The hardest part of contributing to most open source projects is setting up and learning the environment, and reddit is no exception. The first patch is always the hardest, and if you can join us we want to hold your hand through that process to make it as painless as we can.

To jump-start the award, the first recipients are:

Wednesday, April 07, 2010

You've just been drafted.

Pretty soon you're going to start seeing a pink box like this at the top of the front page every once in a while:


This "reddit's spam filter needs your help!" box is the first step in a major overhaul that's been in the works for the better part of the last year and has been in our dreams since forever (reddit admins have weird dreams).

We've never been comfortable with the collateral damage caused when our anti-spam and anti-cheating mechanisms catch an innocent victim, but until now, the alternative would be to let spam and cheating take over the site.

Like most components of reddit, this is a story of outgrowing:
  • In the earliest days, there was no spam.
  • Then, there was some spam, but users would downvote it right away.
  • Then, the New queue was so flooded with spam that it became unreadable, which ultimately starved the front page of good submissions. So we (the admins) started removing it manually.
  • Then we asked you guys to report spam so we at least didn't have to go looking for it.
  • Then, even sorting through the reports got overwhelming, and we had to turn the job over to moderators.
  • Then, the moderators were overwhelmed and an automated spam filter had to be set up for each reddit community.
  • Then, traffic grew so much that the spam filter's tiny false positive rate started accumulating into a constant stream of stories about poor souls who were unfairly blocked. Most redditors are understandably sympathetic to these stories, and so there have been numerous prominent submissions that inevitably end with us being accused of censorship -- or at best, being a police state. And that makes us feel terrible.
Adding to the problem is the fact that the spam filter only really works when it's fed a constant stream of training data -- "This is spam." "This is not spam." ... it has a really voracious appetite for this training data, and moderators simply can't keep up anymore. So the malnourished spam filter starts acting crazy, and in a vicious cycle, the moderators get more work to do.

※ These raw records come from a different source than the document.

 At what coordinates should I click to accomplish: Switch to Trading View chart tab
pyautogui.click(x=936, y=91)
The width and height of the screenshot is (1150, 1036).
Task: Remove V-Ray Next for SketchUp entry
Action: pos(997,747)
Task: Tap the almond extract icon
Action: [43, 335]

So now, in the hopes of solving this problem once and for all, we're drafting people like you to help out. We call this new system "deputy moderation" and will be putting up instructions here just as soon as we get around to it. (It's a wiki, so you can jump in and help too.)

As you flood us with useful training data, our spam filter will get better and better. Soon your feedback will -- when there's a quorum and a clear consensus -- be able to stand in for moderators when they're asleep or otherwise not available to tend their queues. We expect Australian and New Zealic redditors will especially love this new feature, for reasons enumerated quite bracingly over here.

If this stuff works, we'll be able to decommission a lot of our sneakiest anti-spam measures, which while extremely powerful at stopping spam seem to also be the ones with the worst collateral damage.

P.S. The first two words of this blog post are a lie -- it won't be "pretty soon" unless everything goes according to plan, and it never does. We're going to deploy this change very slowly and carefully, since it could kill the site in about seventy-three different complex ways. We'll probably enable users for this in order of seniority. Or maybe descending karma. But we will get it out as quickly as we safely can.

Thanks for volunteering being volunteered!